Angiogenesis and vascular permeability are also mediated by angiopoietin-2 (ANGPT2) (98, 99). ANGPT2 is expressed at low levels in quiescent ECs and is increased during angiogenesis and in response to inflammatory mediators, which leads to permeable and destabilized blood vessels. Although the precise molecular regulation of ANGPT2 by Gαq/11 is not known, several studies showed the overexpression of ANGPT2 in ECs expressing hyperactive mutant GNAQ (28, 60, 65). Knockdown of ANGPT2 in GNAQ-mutant (R183Q) ECs reduced blood vessel diameter in a xenograft model of CM, indicating an important role for ANGPT2 in the dilated vascular phenotype. Importantly, ANGPT2 has also been implicated in several other vascular anomalies such as arteriovenous malformations (AVMs) (100), CCM (101), and kaposiform lymphangiomatosis (KLA) (102, 103). Combined, these studies establish ANGPT2 as a promising potential common target for these vascular diseases.

ANGPT2 is also overexpressed during inflammation (104). Inflammatory markers such as NF-κB, IL-1β, and E-selectin were reported to be increased in ECs expressing GNAQ p.R183Q or p.Q209L (28, 60, 65). This suggests that EC-autonomous inflammatory processes are a common feature of ECs expressing hyperactive GNAQ and may in turn regulate ANGPT2 expression. Although different GNAQ mutations such as p.R183Q and p.Q209L are associated with different classes of vascular anomalies (as CM and vascular tumors, respectively), recent studies highlighted that the transcriptional consequences of these mutations in ECs are similar and include upregulation of pathways such as MAPK, angiogenesis, inflammation, and upregulation of ANGPT2 (28, 60, 65). This would suggest that the differences between hyperactive GNAQ mutation types may affect the level of activation/expression rather than the specific downstream targets (28).
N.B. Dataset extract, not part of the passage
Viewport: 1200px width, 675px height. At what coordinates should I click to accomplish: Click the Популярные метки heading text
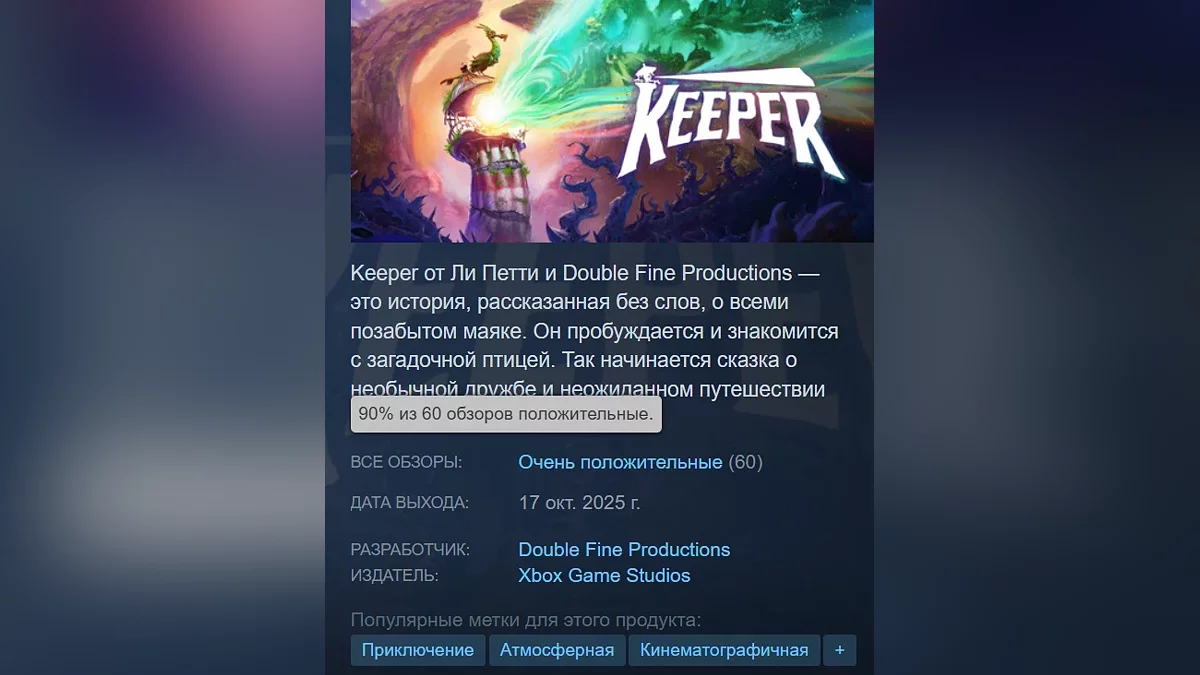click(526, 620)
Finally, while the precise mediators of NF-κB activation in the context of CM are not known, one interesting possibility is that it can be activated by shear stress upon Gαq activation by mechanosensing GPCRs (105).

Mechanosensing. ECs can sense hemodynamic forces in a process termed mechanosensing, which is indispensable for vascular function. Disruptions in hemodynamics or in EC mechanosensing could significantly contribute to blood vessel dilation and/or CM lesion formation. Gαq/11-coupled GPCRs (GqPCRs) can participate in the mediation of mechanochemical signaling by (a) direct activation of PI3K/AKT, which can promote vasodilation via NO synthesis; (b) via PIP2, DAG, and IP3 metabolites that can modulate ion channels; and (c) by inducing membrane hyperpolarization.

Shear stress can activate bradykinin 2 (B2) receptors (106), leading to an increase in intracellular calcium levels that promote increased NO production or membrane hyperpolarization (107, 108). G protein–coupled receptor 68 (GPR68) and histamine H1 receptor (H1R) can instead mediate flow-induced vasodilation by enhancing NO production (109, 110).

GqPCR-initiated changes in intracellular metabolite levels can signal via EC-specific ion channels such as TRPV4, TREK-1, and Kir2.1 (111). Endothelial PIEZO1 is a mechanosensory ion channel activated by laminar flow. PIEZO1 can influence GqPCR activity and subsequent NO production by the release of ATP (105). Recent studies have implicated PIEZO1 in endothelial calcium signaling in the brain microvasculature (112). Therefore, dysregulation of PIEZO1 may be involved in CM vessel blood flow abnormalities and in vascular calcifications identified in SWS patients.

Studies on the effects of the GNAQ mutations in EC mechanosensors and mechanotransductors could reveal important associations and dysfunctions. Devising in vitro microfluidic systems with the use of GNAQ p.Q183R mutant ECs subjected to different types of flow dynamics and shear stress could advance our understanding of the regulation of the mechanosensing machinery in CM.